▸ **Exercise prompt**: Reproduce the listing below from the line with "The image size is (644, 252)." to the line with "Task: Go back with the Back button", both lines included, character for character, minus any pictures.

▸ **Dataset records**:

───

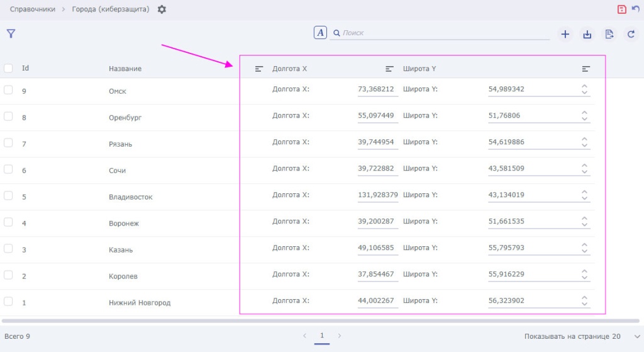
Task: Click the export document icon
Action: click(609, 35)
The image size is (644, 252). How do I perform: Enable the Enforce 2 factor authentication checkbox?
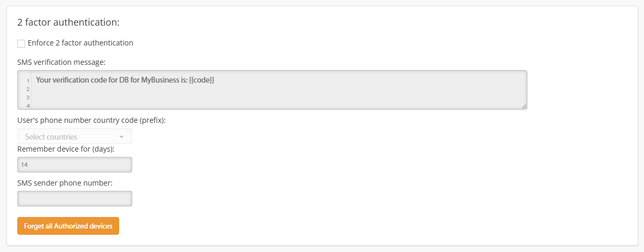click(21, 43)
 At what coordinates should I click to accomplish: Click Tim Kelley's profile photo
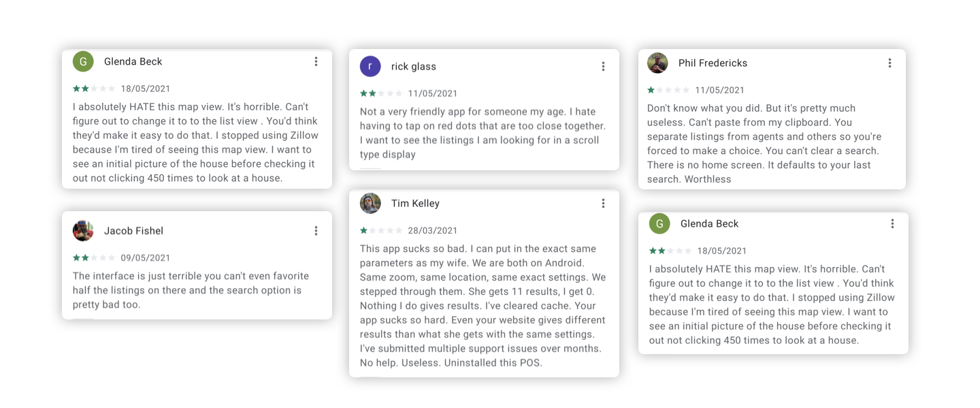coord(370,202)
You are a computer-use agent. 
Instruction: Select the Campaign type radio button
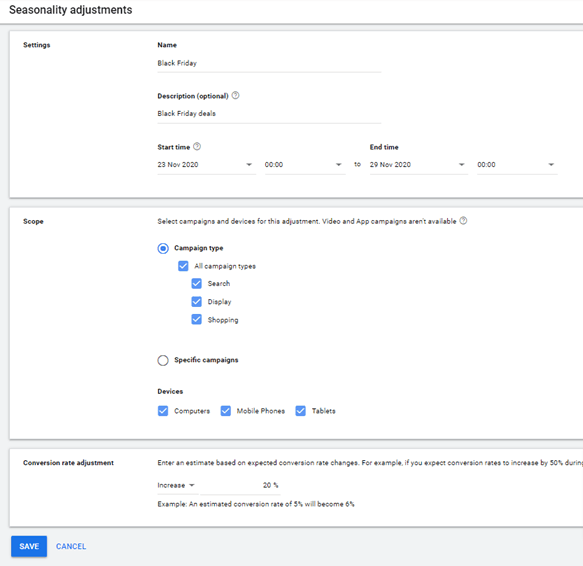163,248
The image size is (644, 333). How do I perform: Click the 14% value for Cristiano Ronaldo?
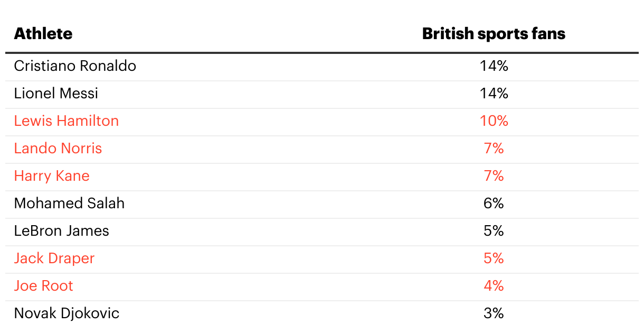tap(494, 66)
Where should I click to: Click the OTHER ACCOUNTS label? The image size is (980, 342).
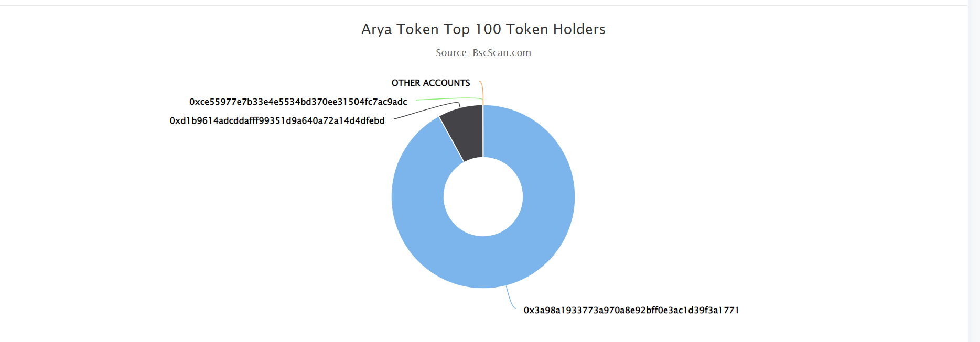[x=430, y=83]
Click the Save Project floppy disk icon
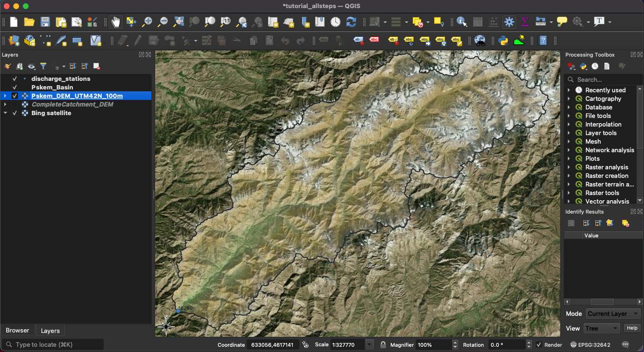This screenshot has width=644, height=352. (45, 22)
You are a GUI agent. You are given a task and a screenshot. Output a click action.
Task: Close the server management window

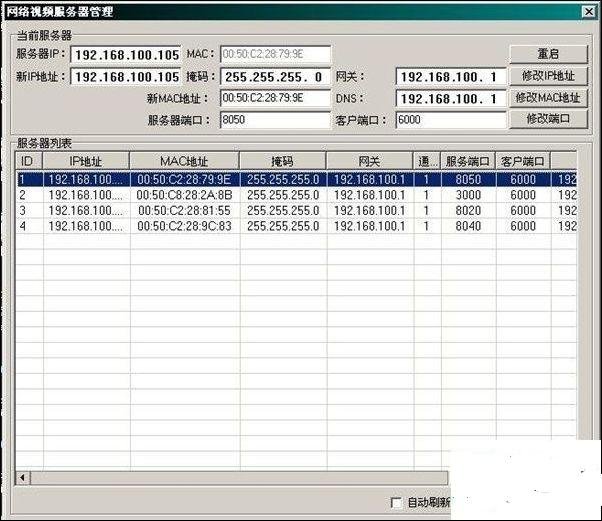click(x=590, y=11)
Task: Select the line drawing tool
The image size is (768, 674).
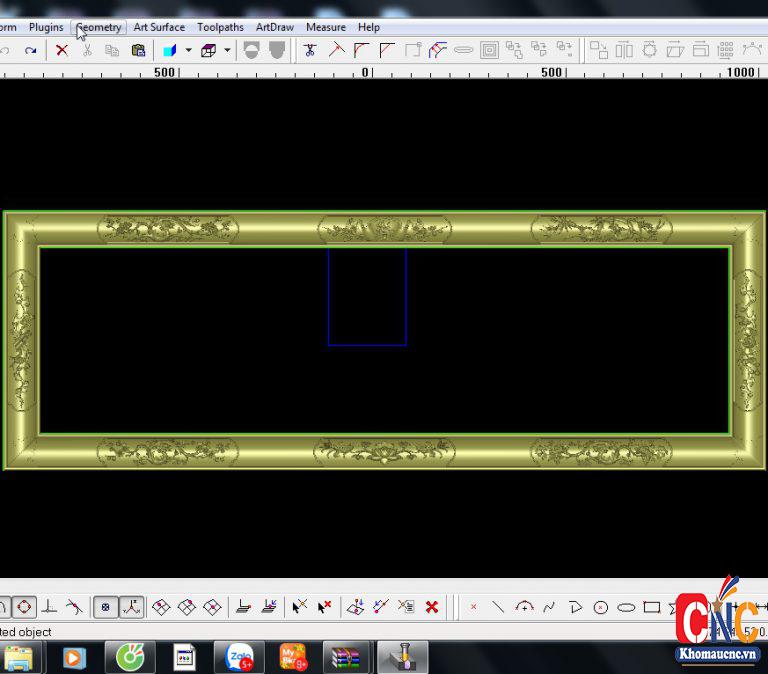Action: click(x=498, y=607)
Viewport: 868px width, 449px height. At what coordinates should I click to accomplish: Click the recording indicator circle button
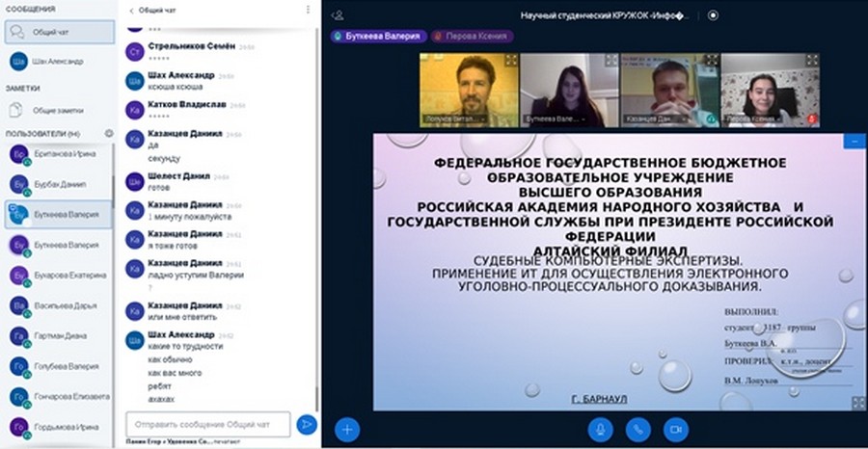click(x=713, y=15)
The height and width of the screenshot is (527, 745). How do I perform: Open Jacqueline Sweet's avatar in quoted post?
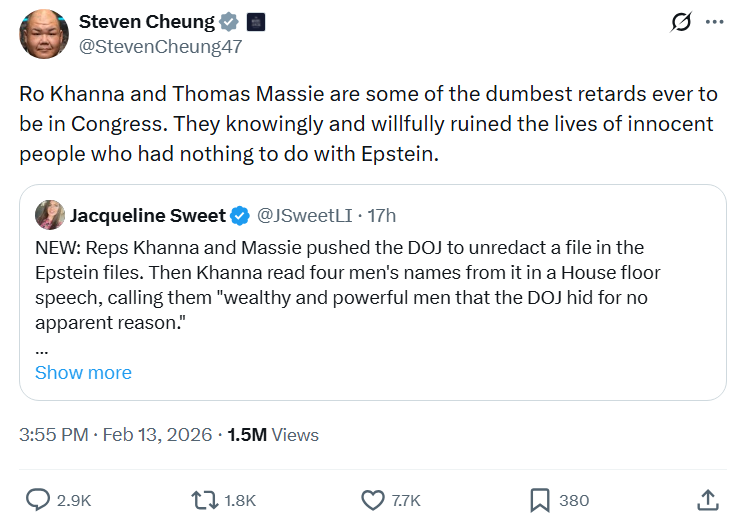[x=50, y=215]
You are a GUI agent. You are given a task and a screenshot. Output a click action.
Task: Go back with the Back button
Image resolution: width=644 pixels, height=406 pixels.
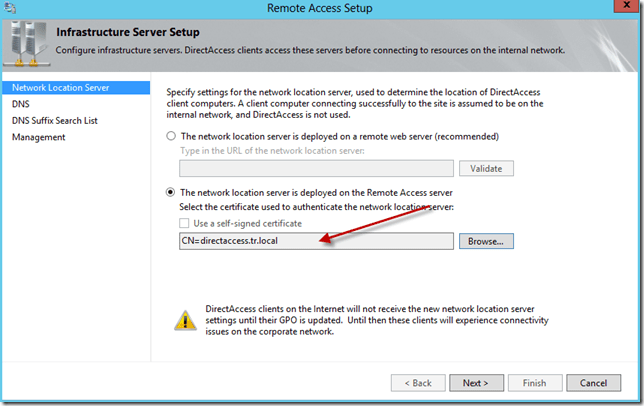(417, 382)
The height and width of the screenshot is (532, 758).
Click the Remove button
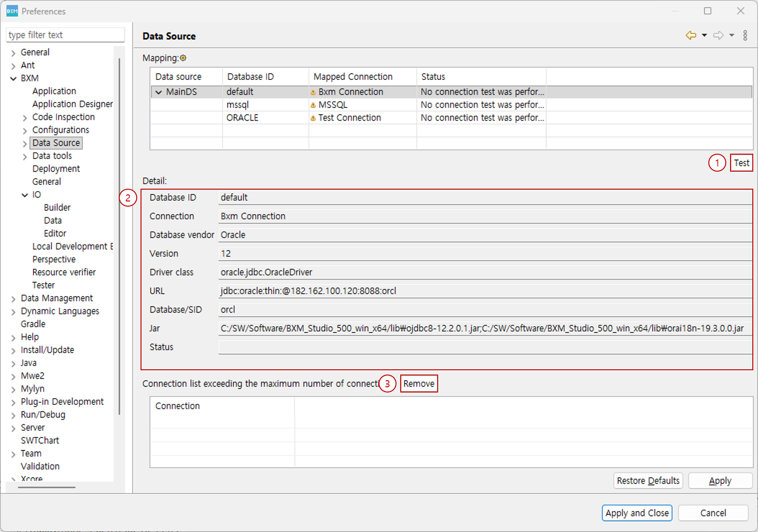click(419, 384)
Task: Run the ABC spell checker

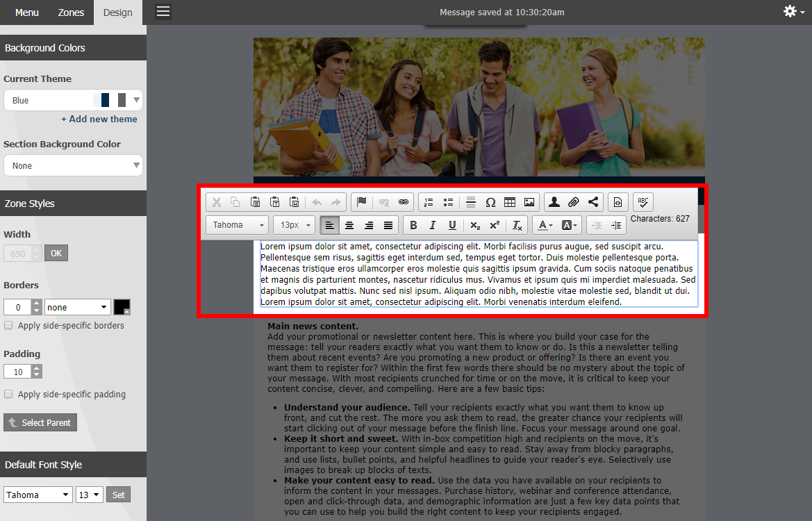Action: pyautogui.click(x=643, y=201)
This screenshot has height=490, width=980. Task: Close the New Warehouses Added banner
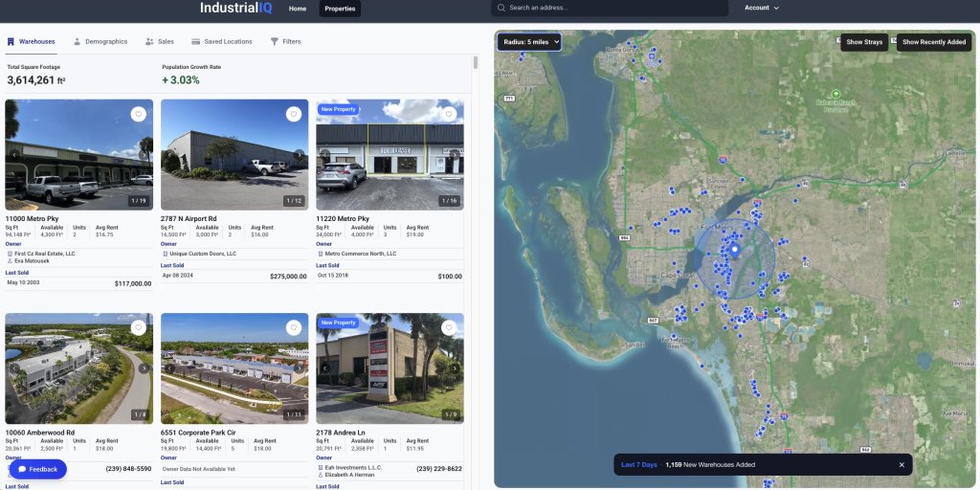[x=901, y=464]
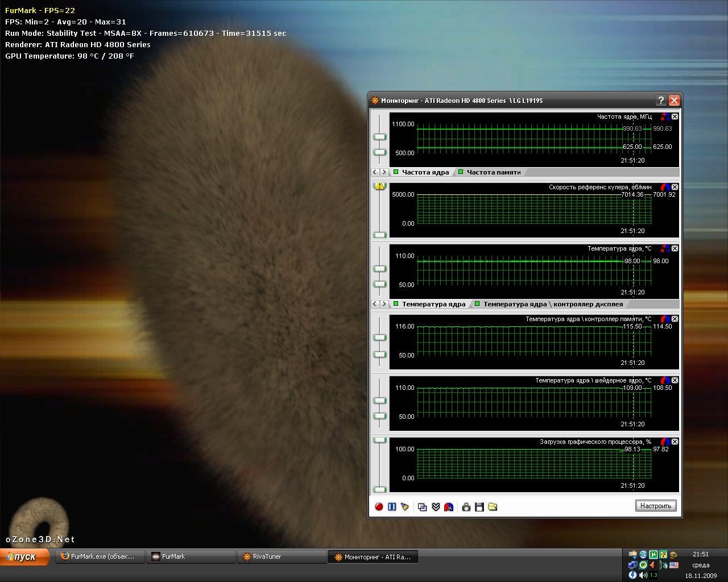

───

▸ **Solution**:
The image size is (644, 252). How do I perform: Enable the Enforce 2 factor authentication checkbox?
click(21, 43)
 At what coordinates should I click to accomplish: Click Tim Kelley's profile photo
coord(370,202)
You are a computer-use agent. 
Instruction: Select the Campaign type radio button
163,248
The image size is (644, 333). How do I perform: Click the 14% value for Cristiano Ronaldo?
tap(494, 66)
Where should I click to: Click the OTHER ACCOUNTS label? The image size is (980, 342).
[x=430, y=83]
Click the Save Project floppy disk icon
This screenshot has width=644, height=352. (45, 22)
You are a GUI agent. You are given a task and a screenshot. Output a click action.
Task: Close the server management window

click(x=590, y=11)
Task: Select the line drawing tool
The image size is (768, 674).
Action: click(x=498, y=607)
Viewport: 868px width, 449px height. At what coordinates should I click to accomplish: Click the recording indicator circle button
click(x=713, y=15)
The height and width of the screenshot is (527, 745). How do I perform: Open Jacqueline Sweet's avatar in quoted post?
[x=50, y=215]
You are a GUI agent. You are given a task and a screenshot. Output a click action.
Task: Go back with the Back button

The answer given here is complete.